Posté le lundi 9 février 2004
Par Vario Serant et Gotson Pierre
P-au-P., 9 févr. 04 [AlterPresse] — La police haïtienne a réintégré ce 9 février les villes de Saint-Marc (nord de la capitale), Grand-Goave (sud) et Dondon (nord) après des opérations dont le bilan n’a pu être encore établi. Mais plusieurs autres villes et localités demeuraient hors de contrôle de l’institution policière, après un mouvement à l’allure insurrectionnelle qui a débuté le 5 février.
A Saint Marc, ville proche des Gonaïves où des insurgés sont toujours en armes, des cas d’exactions des partisans du régime au moment de l’opération. Le premier ministre Yvon Neptune, qui a effectué une visite éclaire à Saint-Marc, qui était contrôlé par des rebelles depuis le 7 février, a déclaré qu’il s’était déplacé pour « encourager la police ».
Jusqu’au début de la soirée, la police n’avait pas pu investir le fief du Rassemblement des Militants Conséquents de Saint-Marc (RAMICOS) dans le quartier dénommé « La Scirie ».
Neptune a également accompagné la police à Grand-Goave. Il a été accueilli par quelques dizaines de personnes, selon les images diffusées en fin de soirée par la Télévision Nationale (d’État). « Nous sommes arrivez, cachez-vous », chantait ce groupe d’individus sans faire allusion directe aux rebelles qui avaient occupé les lieux durant près de 48 heures.
La police a repris le contrôle du commissariat de Dondon, après une occupation de quelques heures par des rebelles.

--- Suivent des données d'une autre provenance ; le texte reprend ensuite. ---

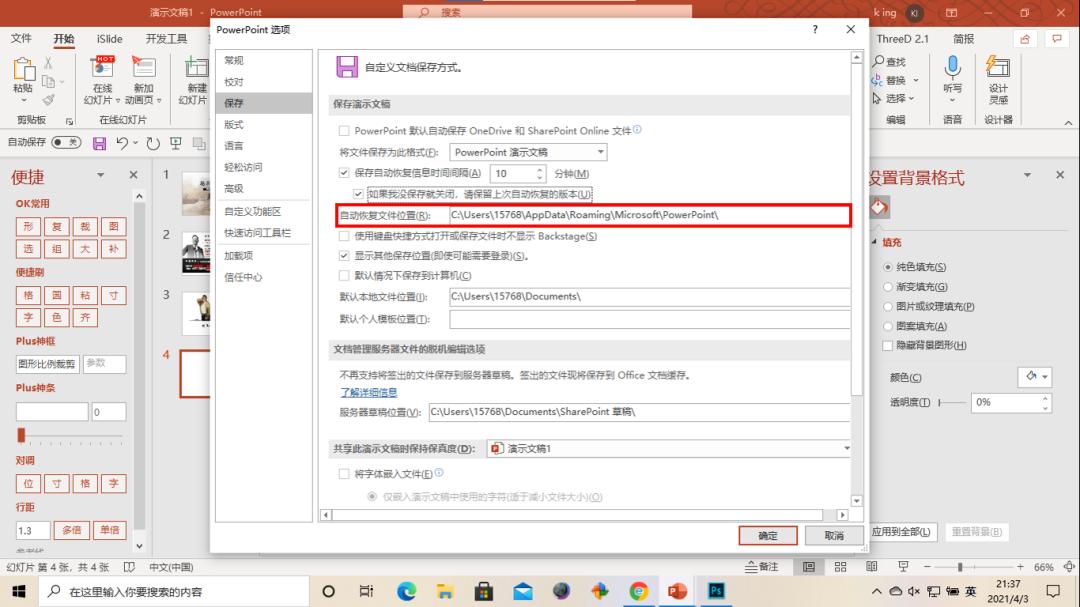Switch to the iSlide ribbon tab
Screen dimensions: 1080x607
pos(108,38)
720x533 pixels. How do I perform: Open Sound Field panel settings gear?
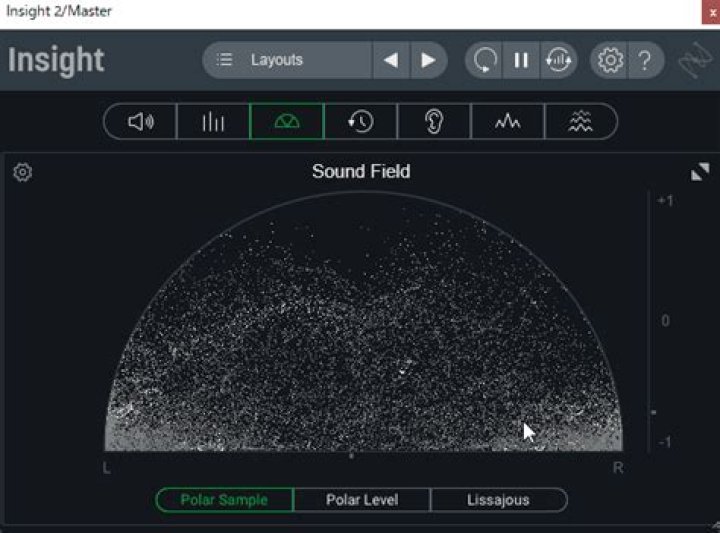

Dans la matinée de ce 9 février, des assaillants avaient réussi à désarmer plusieurs policiers après de rudes affrontements, avaient rapporté des correspondants.
Il n’y a pas de nouvelles de Saint Raphaël (proche de Dondon) dont le commissariat a aussi été attaqué par des hommes en armes faisant fuir les policiers, selon des informations qui étaient disponibles à la mi-journée.
D’autres villes toujours en rébellion
Gonaïves, la 4ème ville du pays, échappait toujours au contrôle de la police et du gouvernement ce 9 février, en fin d’après-midi. La police a essuyé la semaine dernière plusieurs échecs lors de tentatives d’incursion dans cette ville, qui se sont soldées, selon les rebelles, par 20 morts dans les rangs de la police, qui, elle-même, n’a fait état que d’un mort.
Le mouvement insurrectionnel amorcé le 5 février au Gonaïves s’est fait contagieux. Ayant obtenu la participation de la population, il a atteint les villes Marchand-Dessalines, Ennery, Gros-Morne, L’Estère, Anse-Rouge, Petite Rivière de lArtibonite et Trou du Nord.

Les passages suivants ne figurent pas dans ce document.